Study Questions Ethics, Efficacy of Clinical Trials Conducted OverseasFeb 20, 2009 | Parker Waichman LLP
A study has concluded that clinical drug trials, many of which are taking place outside of the United States, beg questions regarding efficacy and ethics. HealthDay News reported that senior study author, Dr. Kevin A. Schulman, noted that the growing trend of conducting such trials on nonU.S. patients might present questionable situations.

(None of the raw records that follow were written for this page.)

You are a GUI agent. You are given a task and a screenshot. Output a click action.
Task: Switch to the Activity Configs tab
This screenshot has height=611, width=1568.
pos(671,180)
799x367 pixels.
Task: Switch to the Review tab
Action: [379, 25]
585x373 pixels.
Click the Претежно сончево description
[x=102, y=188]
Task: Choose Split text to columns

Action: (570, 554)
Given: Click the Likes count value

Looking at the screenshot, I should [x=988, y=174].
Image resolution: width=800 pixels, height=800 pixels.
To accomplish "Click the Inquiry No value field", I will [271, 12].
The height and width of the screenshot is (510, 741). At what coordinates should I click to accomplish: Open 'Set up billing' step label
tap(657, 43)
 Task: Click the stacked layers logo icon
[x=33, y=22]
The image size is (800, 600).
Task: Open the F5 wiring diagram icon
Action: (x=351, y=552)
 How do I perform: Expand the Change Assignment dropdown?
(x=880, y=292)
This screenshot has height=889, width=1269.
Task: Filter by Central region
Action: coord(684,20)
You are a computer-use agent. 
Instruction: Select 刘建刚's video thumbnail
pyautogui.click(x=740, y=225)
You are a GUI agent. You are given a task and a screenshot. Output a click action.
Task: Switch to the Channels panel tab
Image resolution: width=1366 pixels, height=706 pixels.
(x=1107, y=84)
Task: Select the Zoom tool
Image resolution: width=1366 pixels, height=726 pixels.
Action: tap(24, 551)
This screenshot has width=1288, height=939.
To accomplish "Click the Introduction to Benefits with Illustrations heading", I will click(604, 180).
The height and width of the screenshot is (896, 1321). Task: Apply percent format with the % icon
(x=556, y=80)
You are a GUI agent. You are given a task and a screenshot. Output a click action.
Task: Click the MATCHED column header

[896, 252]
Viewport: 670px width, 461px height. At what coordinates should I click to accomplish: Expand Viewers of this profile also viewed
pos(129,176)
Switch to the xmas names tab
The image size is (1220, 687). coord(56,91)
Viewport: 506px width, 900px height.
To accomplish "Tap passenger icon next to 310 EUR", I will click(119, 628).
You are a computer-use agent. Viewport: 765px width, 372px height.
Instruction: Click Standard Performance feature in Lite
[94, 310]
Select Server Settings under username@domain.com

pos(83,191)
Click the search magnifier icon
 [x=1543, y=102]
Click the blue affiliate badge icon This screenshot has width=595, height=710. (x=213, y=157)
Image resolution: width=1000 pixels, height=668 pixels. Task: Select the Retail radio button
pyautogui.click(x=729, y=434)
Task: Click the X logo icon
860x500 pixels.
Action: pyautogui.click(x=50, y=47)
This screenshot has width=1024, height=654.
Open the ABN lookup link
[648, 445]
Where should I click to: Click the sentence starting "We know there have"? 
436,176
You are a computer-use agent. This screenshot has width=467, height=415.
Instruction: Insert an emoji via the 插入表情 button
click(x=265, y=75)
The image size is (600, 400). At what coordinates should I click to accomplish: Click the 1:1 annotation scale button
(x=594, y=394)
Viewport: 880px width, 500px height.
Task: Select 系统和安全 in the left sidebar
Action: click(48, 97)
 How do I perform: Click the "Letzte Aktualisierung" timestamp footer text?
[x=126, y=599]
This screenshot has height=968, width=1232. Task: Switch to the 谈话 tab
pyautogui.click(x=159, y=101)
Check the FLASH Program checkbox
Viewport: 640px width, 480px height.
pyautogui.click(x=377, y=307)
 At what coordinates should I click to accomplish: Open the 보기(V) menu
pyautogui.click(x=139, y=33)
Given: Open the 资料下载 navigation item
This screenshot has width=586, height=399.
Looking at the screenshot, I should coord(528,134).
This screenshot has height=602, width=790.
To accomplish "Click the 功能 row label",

"At the end of the day," said Schulman, "would [the potential drug] work the same way here? We may not know the answer to that question." Schulman is a professor of medicine and business administration at Duke University, in Durham, North Carolina, reported HealthDay News. Dr. Robert M. Califf, also a Duke University medical professor, co-authored the research, which appears in the February 19 issue of the New England Journal of Medicine. Califf is rumored to be one of President Barack Obama's candidates to head the U.S. Food and Drug Administration (FDA), said HealthDay; the FDA oversees U.S. clinical trials.
The researchers looked at a U.S. government clinical trials registry as well as at 300 published reports in major medical journals and found one-third—157 of 509—of all Phase 3 trials, considered the largest, most significant phase in a drug’s development, and which were conducted by major U.S. pharmaceutical companies, took place offshore, said HealthDay. Also, half—13,521 of 24,206—of all study locations were overseas with most in developing areas in Eastern Europe and Asia, said HealthDay. And, FDA-regulated investigators who conduct such overseas trials increased 15 percent annually while U.S.-based investigators declined 5.5 percent.
The researchers found that finances, regulatory issues, and timing are forcing trials to be conducted offshore, such as in India where a trial at a top-tier center would cost one-tenth for the same testing at second-tier U.S. location, explained HealthDay. "One reason the industry is going abroad is the fact that there are complicated regulations [in the U.S.], discouraging pharmaceutical companies, although the main driving force is cost," said Adil Shamoo, a biochemistry and bioethics professor at the University of Maryland at Baltimore and editor-in-chief of Accountability in Research, said HealthDay.
Part of the problem, explains Schulman, is that when trials are conducted outside the U.S. for U.S. patients, it becomes unclear what is occurring not only with the developing drugs, but to the participants. "Are their rights being protected? Are they being given unfair financial inducements to participate? That's very hard to govern and regulate and even to understand," he told HealthDay. "The public and potential volunteers in the U.S. are more aware of their rights in the U.S. than in populations elsewhere," added Shamoo. "If we have a hard time reporting adverse events in this country, can you imagine how that would be in poor countries?"
"This is outsourcing not only of jobs but of the way we test drugs to make sure they are safe and effective," said Charles Cairns, M.D., chairman of emergency medicine at UNC and a study co-author of the study, quoted Medical News Today. "Across the globe there are different standards and no uniform approach to conducting clinical trials."
Medical News Today pointed out that many trials conducted overseas are for conditions that are not priorities in those areas, for example, allergies and overactive bladder, while tuberculosis and malaria remain huge problems. Also, how a drug metabolizes in the body is often dependent on the genes, culture, and social influences of that body. Asians, for instance, metabolize drugs like nitroglycerin differently than nonAsians. "It is conceivable that use of the same drug in both populations would produce markedly different results," Seth Glickman, M.D., the study's lead author and an assistant professor of emergency medicine at the University of North Carolina at Chapel Hill School of Medicine, told Medical News Today.
"We don't want there to be a lower ethical standard; we don't want to put people at risk around the world; we don't want people to be exploited to participate in clinical research. And clearly, we need the answers to these questions to be appropriate to the markets where these products are going to be available," said Shulman, according to Voices of America.